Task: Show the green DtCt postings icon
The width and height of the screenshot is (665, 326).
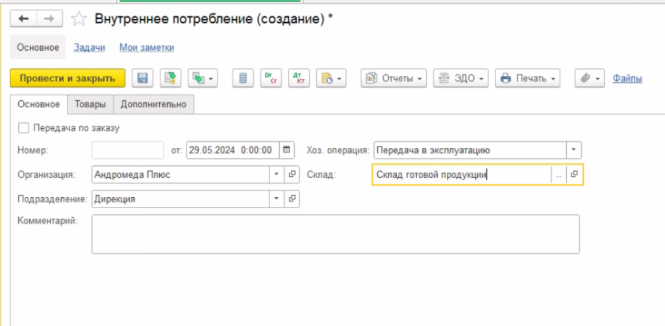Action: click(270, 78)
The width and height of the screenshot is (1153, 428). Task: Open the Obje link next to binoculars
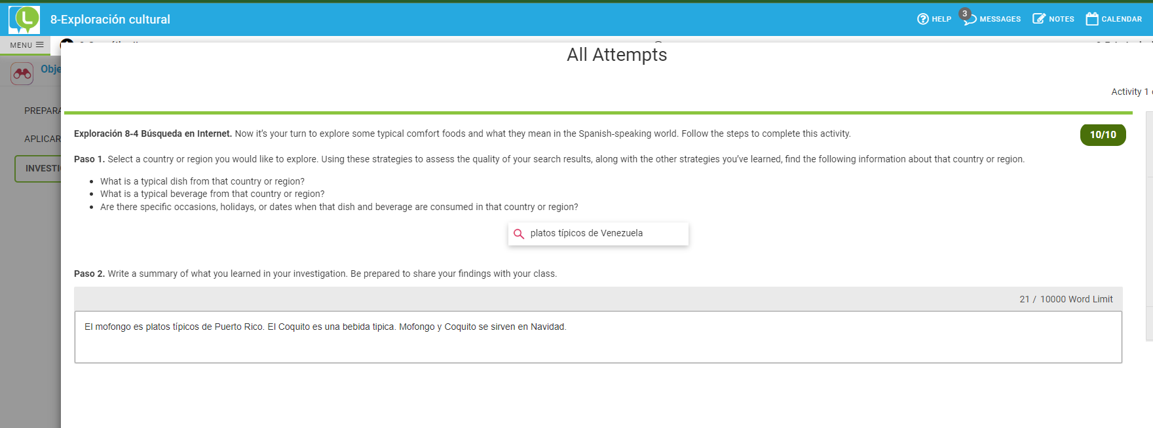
...
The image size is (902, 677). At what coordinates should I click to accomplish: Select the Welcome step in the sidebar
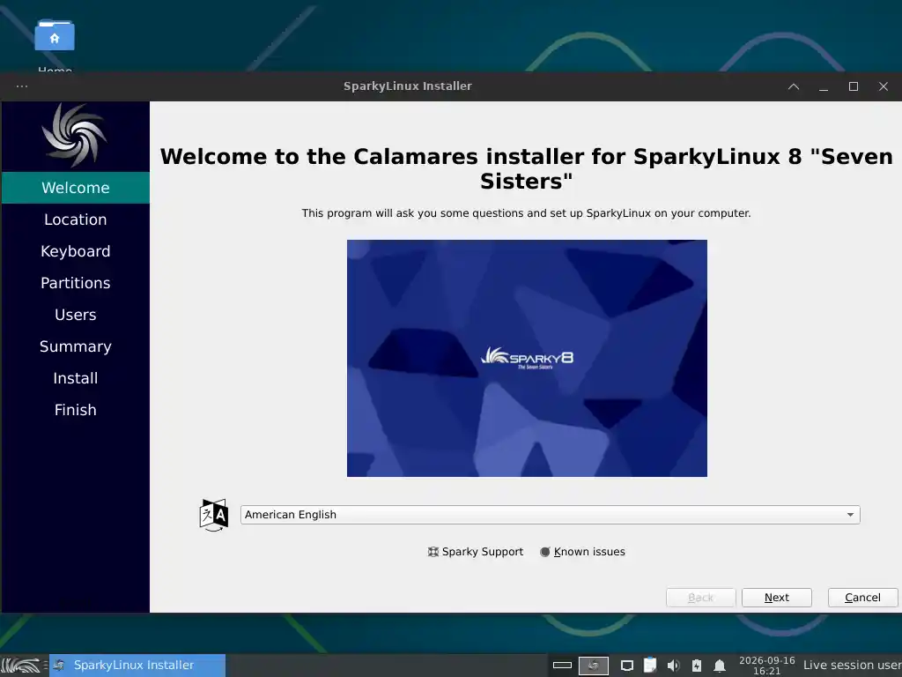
---
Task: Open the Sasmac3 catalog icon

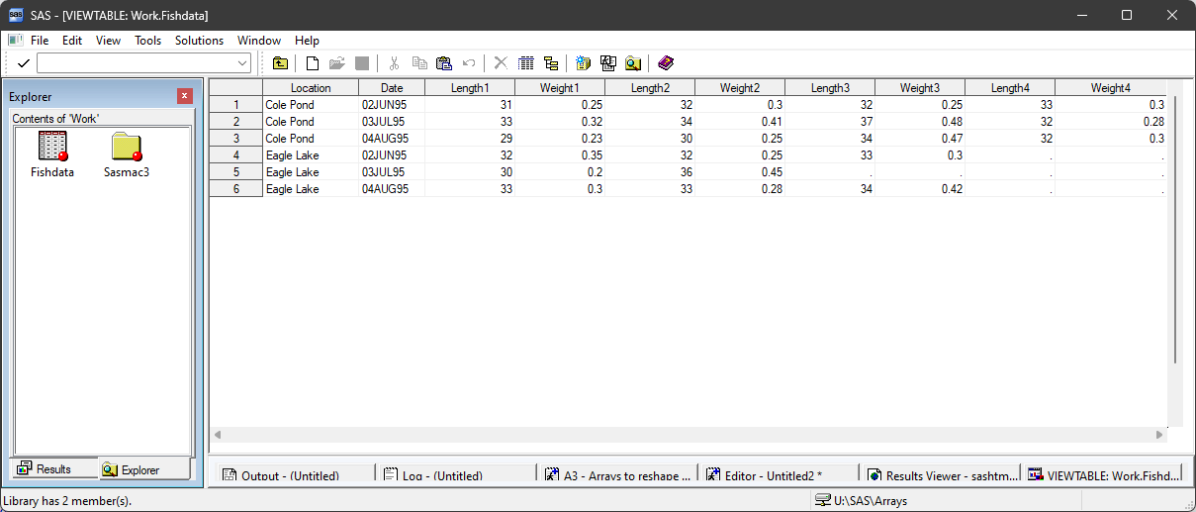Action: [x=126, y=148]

## WORK ITEM
Here the job is to copy the listing above word for word, starting at the line with "The width and height of the screenshot is (665, 326)." and ending at the line with "The width and height of the screenshot is (1153, 428).", and to leave out the pictures.

## YOUR RESPONSE
The width and height of the screenshot is (665, 326).
Action: click(270, 78)
The width and height of the screenshot is (1153, 428). Task: Open the Obje link next to binoculars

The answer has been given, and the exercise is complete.